This is NOT a duplicate of bug 21019. The latter gives a possible way to handle the problem of text entry (not the only option, and possibly not applicable to Unix system). This bug also discusses handling imported/legacy texts. Prog: > Why plant control characters that aren't supported by all character > encodings, when we can implement a better algorithm that handles > such sequences perfectly? Compliance with the Unicode bidi algorithm is a certainly consideration; it's importance is not for me to decide. Also, do you have any reason to believe that the various algorithms floating out there (Opera, Mellel, various versions of Micorosft) are compatible with *each other*? Assuming not, which one do you pick?

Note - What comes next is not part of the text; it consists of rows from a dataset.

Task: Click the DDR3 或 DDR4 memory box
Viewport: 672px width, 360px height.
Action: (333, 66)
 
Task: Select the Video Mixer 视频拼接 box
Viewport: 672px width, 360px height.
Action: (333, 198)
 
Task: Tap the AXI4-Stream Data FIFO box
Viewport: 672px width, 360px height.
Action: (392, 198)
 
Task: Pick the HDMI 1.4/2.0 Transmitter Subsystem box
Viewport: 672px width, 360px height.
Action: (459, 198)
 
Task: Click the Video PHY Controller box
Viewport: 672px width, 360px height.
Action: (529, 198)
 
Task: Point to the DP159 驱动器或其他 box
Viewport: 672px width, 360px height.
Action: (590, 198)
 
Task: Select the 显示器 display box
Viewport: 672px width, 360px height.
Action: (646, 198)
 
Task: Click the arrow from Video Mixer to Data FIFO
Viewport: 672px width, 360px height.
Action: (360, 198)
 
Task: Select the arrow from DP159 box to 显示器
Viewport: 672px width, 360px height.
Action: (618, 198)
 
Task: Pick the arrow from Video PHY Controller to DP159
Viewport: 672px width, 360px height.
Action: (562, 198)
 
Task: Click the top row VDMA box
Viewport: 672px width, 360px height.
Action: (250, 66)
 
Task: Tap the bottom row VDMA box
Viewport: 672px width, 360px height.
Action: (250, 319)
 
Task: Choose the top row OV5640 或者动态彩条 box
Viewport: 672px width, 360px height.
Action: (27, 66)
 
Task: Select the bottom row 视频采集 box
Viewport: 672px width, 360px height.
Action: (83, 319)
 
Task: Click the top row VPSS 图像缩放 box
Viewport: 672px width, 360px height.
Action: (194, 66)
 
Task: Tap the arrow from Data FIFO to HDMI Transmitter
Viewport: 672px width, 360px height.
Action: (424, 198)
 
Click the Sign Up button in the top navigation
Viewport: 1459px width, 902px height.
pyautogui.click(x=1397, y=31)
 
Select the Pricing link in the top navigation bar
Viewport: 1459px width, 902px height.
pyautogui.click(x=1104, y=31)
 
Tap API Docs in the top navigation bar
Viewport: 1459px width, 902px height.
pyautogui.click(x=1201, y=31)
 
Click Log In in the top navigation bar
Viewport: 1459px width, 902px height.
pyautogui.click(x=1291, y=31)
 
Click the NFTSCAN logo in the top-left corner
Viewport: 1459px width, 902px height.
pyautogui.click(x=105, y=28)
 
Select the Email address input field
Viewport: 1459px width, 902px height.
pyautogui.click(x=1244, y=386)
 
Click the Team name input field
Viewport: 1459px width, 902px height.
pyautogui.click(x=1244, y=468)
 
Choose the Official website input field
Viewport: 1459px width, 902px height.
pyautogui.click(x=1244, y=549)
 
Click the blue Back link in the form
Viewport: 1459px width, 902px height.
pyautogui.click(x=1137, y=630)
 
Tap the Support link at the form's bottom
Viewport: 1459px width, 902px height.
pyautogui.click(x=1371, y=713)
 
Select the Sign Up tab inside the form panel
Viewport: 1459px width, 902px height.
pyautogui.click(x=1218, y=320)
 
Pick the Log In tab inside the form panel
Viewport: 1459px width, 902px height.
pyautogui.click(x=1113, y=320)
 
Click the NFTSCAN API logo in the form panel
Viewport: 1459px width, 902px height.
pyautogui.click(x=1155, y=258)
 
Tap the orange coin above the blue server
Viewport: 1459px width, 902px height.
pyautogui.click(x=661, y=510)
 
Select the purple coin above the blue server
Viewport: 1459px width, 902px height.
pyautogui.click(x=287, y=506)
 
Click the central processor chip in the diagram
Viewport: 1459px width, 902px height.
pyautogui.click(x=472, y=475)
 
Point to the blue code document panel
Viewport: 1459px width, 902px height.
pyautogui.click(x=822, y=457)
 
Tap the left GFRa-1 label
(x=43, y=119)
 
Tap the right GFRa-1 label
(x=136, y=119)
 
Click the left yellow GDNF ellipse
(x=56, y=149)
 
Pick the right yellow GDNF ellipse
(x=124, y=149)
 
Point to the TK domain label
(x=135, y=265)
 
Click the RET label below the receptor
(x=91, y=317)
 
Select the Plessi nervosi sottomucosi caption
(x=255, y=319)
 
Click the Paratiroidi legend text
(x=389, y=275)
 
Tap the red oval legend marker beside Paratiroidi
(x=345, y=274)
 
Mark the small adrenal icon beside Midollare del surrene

> Also, do you have any reason to believe that the various algorithms > floating out there (Opera, Mellel, various versions of Micorosft) are > compatible with *each other*? Assuming not, which one do you pick? These sequences are handled very well and pretty much the same in any of those applications, but since Microsoft is holding more than 95% of the desktop OS and browser marketshare, I believe that we should adopt their algorithm, especially since they are willing to provide the specifications for their handling of HyphenMinus in Hebrew contexts. BTW, I believe that Microsoft BiDi algorithm is just a developed variant the Unicode BiDi algorithm, though I may be wrong on this. Prog.

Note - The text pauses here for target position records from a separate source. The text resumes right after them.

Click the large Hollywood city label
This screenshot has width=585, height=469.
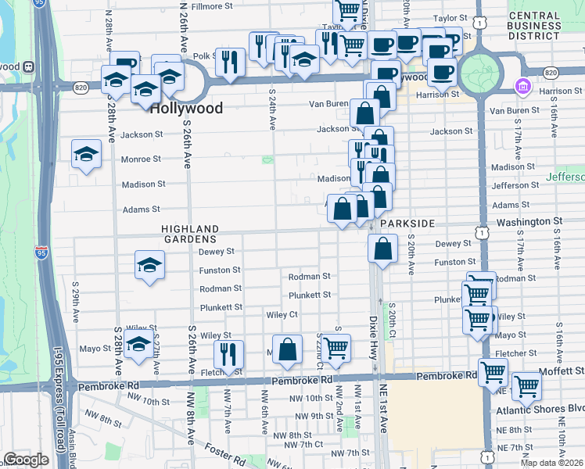(x=187, y=109)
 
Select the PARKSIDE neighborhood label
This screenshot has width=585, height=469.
(x=407, y=224)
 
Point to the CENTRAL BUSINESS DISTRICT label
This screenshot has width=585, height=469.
(x=546, y=26)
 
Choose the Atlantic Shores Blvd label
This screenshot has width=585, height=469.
(x=540, y=409)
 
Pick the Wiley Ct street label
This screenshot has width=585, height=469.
(x=282, y=314)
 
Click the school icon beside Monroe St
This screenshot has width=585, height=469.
(x=86, y=154)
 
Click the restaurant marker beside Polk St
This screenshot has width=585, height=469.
(x=230, y=62)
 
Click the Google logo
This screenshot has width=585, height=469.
(x=26, y=460)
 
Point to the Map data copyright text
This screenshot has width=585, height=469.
(x=551, y=463)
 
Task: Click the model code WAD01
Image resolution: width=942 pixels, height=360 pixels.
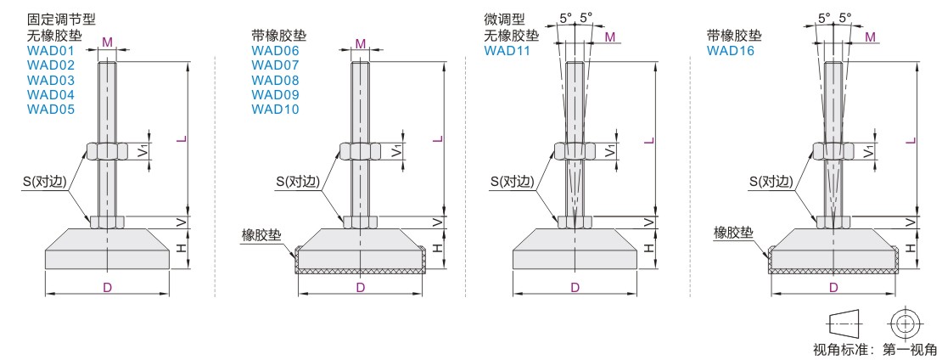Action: (50, 51)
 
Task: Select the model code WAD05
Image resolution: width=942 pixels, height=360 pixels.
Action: (50, 110)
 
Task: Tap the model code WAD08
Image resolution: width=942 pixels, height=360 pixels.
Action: (275, 80)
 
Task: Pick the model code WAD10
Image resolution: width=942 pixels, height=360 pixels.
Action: (275, 110)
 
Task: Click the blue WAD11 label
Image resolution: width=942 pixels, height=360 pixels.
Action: (507, 51)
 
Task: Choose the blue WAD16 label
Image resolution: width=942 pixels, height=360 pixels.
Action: (731, 51)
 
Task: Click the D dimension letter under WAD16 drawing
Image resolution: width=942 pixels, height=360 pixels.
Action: (834, 287)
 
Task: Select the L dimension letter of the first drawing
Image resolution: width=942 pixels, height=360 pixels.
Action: (180, 139)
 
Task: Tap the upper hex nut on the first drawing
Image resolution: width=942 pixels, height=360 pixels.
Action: (107, 151)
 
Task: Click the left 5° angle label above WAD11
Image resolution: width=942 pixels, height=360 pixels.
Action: (565, 18)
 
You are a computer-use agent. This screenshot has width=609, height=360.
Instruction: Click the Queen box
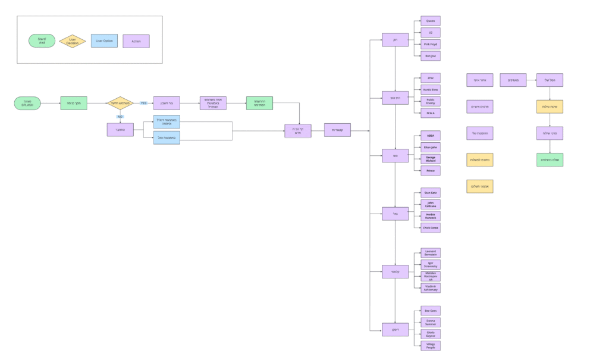click(430, 21)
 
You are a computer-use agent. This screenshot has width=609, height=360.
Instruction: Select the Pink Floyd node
click(430, 44)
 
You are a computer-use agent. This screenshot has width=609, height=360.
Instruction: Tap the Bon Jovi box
click(430, 56)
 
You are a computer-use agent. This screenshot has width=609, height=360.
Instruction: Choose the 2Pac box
click(430, 78)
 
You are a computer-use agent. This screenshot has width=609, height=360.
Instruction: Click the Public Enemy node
click(430, 101)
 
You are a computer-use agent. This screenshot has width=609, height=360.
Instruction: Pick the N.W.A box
click(430, 113)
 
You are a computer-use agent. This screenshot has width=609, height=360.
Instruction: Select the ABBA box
click(430, 135)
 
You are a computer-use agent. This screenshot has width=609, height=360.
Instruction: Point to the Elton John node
click(430, 147)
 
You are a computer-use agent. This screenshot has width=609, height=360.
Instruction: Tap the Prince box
click(430, 171)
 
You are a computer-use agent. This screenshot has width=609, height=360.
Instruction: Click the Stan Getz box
click(430, 193)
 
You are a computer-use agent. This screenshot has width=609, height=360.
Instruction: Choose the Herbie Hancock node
click(430, 216)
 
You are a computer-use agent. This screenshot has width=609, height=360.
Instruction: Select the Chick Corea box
click(430, 228)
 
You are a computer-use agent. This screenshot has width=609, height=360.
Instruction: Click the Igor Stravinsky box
click(430, 265)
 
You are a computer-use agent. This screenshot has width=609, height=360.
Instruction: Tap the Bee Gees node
click(430, 311)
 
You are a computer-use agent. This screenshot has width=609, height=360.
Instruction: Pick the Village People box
click(430, 346)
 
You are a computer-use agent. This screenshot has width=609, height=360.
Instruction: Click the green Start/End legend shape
click(42, 41)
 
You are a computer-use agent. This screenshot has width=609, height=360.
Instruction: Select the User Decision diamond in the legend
click(72, 41)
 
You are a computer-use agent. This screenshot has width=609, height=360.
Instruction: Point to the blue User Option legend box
click(103, 41)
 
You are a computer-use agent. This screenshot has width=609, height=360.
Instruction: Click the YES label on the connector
click(143, 103)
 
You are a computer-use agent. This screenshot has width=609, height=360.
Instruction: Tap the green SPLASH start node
click(27, 103)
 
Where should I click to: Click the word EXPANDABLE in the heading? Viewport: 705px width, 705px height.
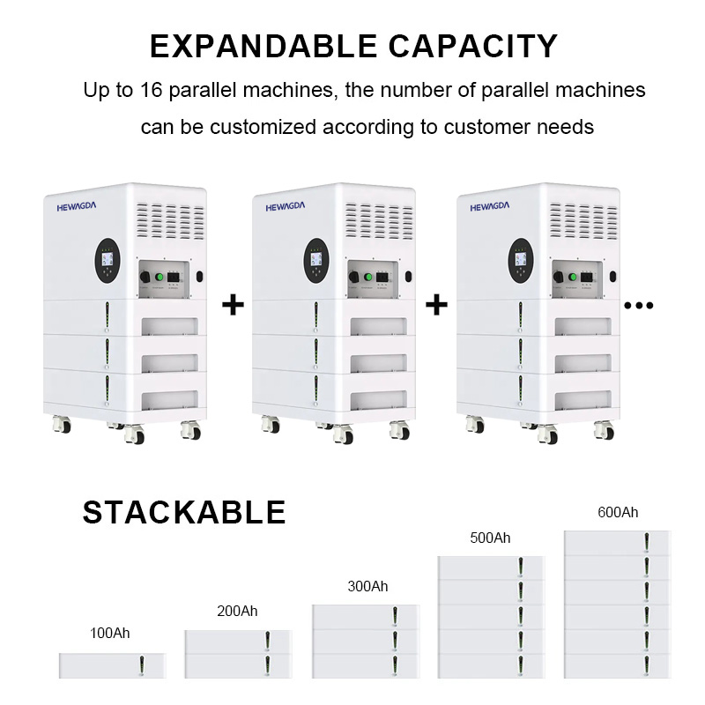[263, 47]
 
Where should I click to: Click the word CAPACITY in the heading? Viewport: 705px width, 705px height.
[473, 47]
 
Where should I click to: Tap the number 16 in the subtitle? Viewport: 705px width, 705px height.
[151, 90]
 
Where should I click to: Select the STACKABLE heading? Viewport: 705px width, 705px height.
[184, 512]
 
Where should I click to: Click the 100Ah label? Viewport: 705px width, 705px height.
[109, 633]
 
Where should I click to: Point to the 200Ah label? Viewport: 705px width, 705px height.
[237, 611]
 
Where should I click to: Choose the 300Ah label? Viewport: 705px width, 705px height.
[367, 586]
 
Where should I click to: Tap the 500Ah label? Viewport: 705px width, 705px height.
[490, 538]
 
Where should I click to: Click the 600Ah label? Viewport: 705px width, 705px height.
[618, 512]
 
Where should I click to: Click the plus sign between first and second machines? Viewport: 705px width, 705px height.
[233, 304]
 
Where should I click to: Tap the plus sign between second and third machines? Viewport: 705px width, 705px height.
[436, 304]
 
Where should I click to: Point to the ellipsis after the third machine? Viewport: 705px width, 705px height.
[638, 306]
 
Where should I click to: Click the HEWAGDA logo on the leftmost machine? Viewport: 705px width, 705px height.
[77, 206]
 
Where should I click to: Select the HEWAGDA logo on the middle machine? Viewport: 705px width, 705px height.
[285, 206]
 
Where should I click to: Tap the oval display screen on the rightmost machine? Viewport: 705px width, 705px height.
[521, 260]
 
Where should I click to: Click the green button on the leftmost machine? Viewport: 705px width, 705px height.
[160, 277]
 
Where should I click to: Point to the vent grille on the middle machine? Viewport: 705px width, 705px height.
[379, 221]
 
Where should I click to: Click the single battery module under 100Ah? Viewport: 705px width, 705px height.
[113, 666]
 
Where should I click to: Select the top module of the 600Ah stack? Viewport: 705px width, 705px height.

About adoping the Microsoft algorithm: I stress again that Microsoft has employed several different bidi algorithms. For example, all of the following are different: * Word97+Windows95 * Notepad+Windows98 * MSIE5.5+Windows98 * Notepad+Windows2K * WordXP+Windows2K (Some differentiating cases: "A-5", "A-5a", "1A-2", "1-2" and "-1", all in RTL context, where A is an RTL letter.) Also, the last four variants (not sure about the first) have such wonderful properties as turning " -1 " into " 1- " in RTL context, contrary to both Unicode and reason. Who knows what other surprises will arise.
comments from ft Wed Oct 15 00:03:13 -0800 2003: This issue will be covered by #21019 From issue #21019 "Note: Since Unix IMEs do not report any language this feature con only be implemented under Windows." As issue #21019 covers Windows only, and this issue covers all, even when issue #21019 is resoved, non-Windows users (Mac, Linux, Solaris) will still have this bug. Also, what about legacy text/importing text? issue #21019 does not cover those issues while this does. IMO, this issue shuld be marked as being blocked by issue #21019, but not duplicate of it.

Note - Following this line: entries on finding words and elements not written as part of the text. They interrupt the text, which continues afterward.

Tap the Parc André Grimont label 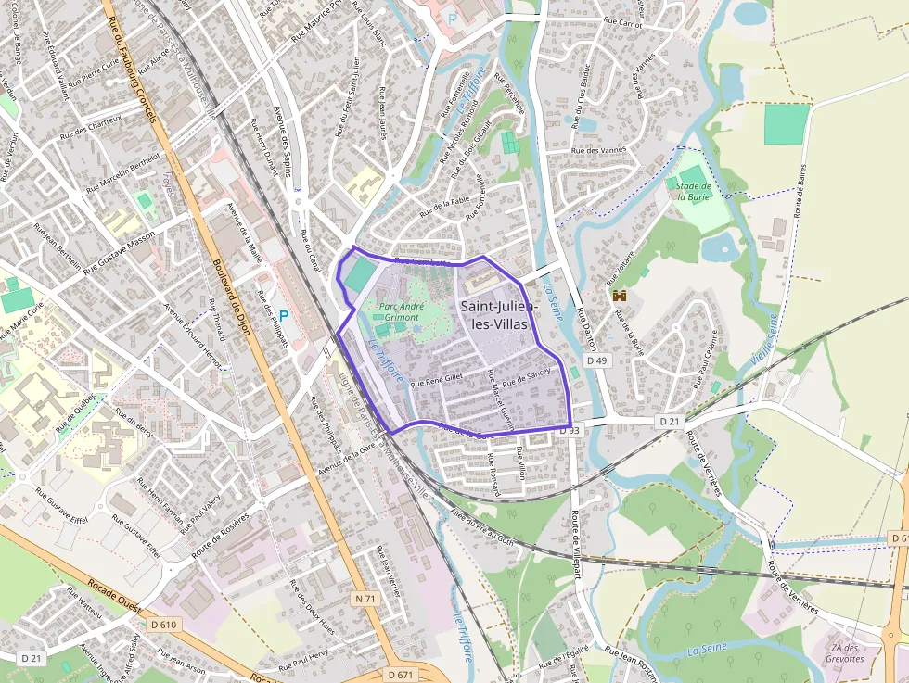pyautogui.click(x=402, y=311)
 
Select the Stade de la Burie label pyautogui.click(x=693, y=191)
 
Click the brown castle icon pyautogui.click(x=620, y=295)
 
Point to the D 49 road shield pyautogui.click(x=596, y=360)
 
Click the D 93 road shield pyautogui.click(x=570, y=431)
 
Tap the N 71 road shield pyautogui.click(x=365, y=599)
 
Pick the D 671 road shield pyautogui.click(x=401, y=674)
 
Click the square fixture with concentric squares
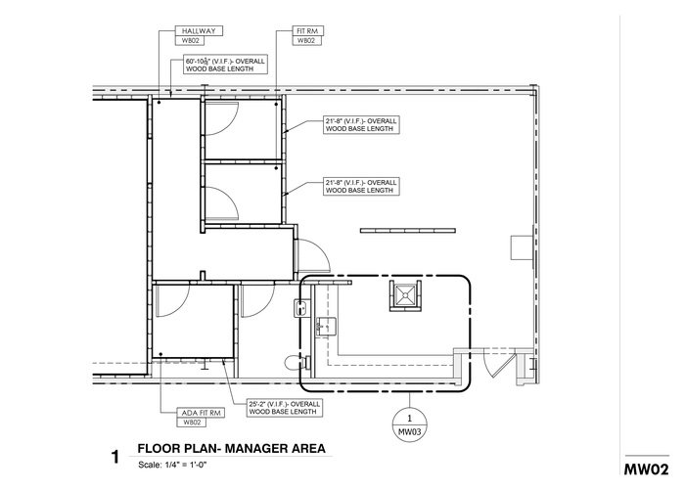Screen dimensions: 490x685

Unicode 4.0.1 has recently been released with changes to the properties of several characters. Once OO (and some other projects) will be updated to comply with these changes, the HebrewLetter+Hyphen+Number issue will finally be solved. See http://bugzilla.mozilla.org/show_bug.cgi?id=240943 for Mozilla's take on the subject. Note that this bug has wrongly been marked as a duplicate of bug 21019 (t has nothing to do with this issue), so just to make that this important update isn't missed, I'm posting it in both bugs. Sorry for the spam. Please consider reopening this bug, or post a new one specifically for compliance with the aforementioned changes in Unicode. Prog.
> Unicode 4.0.1 has recently been released with changes to the properties > of several characters. Once OO (and some other projects) will be updated > to comply with these changes, the HebrewLetter+Hyphen+Number issue will > finally be solved. Note that the new Unicode standard will mis-render negative numbers in RTL context: "-1" renders as "1-" (where the "-" is HYPHEN MINUS, not U+2212 MINUS SIGN). The good news is that this is the same as Microsoft's latest variants of the bidi algorithm, so the import/export situation looks promising. The bad news is that issue of manual overrides (by LRM/RLM or whatever other means) is still crucial. BTW, the more I think of this, the more I'm convinced that explicit nesting via RLE/LRE+PDF is more natural for the average user than using RLM/LRM (assuming optimal GUI in both cases). RLE/LRE+PDF sets the direction of a run of text, which is a fairly natural and intuitive concept, whereas RLM/LRM require some understanding of the Unicode algorithm. But granted, UI and file export issues are tougher with RLE/LRE+PDF.
I see no reason why users should be aware of arcane controll characters at all. They just need to be educated that inputing negative numbers requires switching input method to English (or another LTR language). That's how it works in MSWORD and most users don't have much difficulties adjusting to the concept. Whether the underlying implementation employs RLE/LRE+PDF or LRM/RLM is of no conern to them. It just works. Prog.
> They just need to be educated that inputing negative numbers requires > switching input method to English (or another LTR language). Which makes sense only for platforms that have a notion of IME. > That's how it works in MSWORD and most users don't have much > difficulties adjusting to the concept. Actually, I suspect thay many users just enter "1-". But input aside, invisible character attributes (or anything that emulates them GUI-wise) can be very difficult to *edit*. For example, fixing RTL text with embedded "LTR spaces" in MSWord is exasperating beyond belief. Perhaps the best way to address this is to visually distinguish embedded runs, and this maps nicely to RLE/LRE+PDF.
The HyphenMinus+Number problem is not fixed, although Bug 21019 is marked as fixed. Guess what? This bug really isn't a dupe of 21019 after all. Please re-open. Tested with Writer 1.9.m49 Prog.
On Issue, I posted changes which would update icu data files to confirm to Unicode 4.0.1 regarding HYPHEN/MINUS. With these changes, the bug as reported goes away. This does cause a problem of the number -1 in RTL mode, as insount pointed out, which for now still requires the use of directional chars.
The issue referred to above was Issue 57833.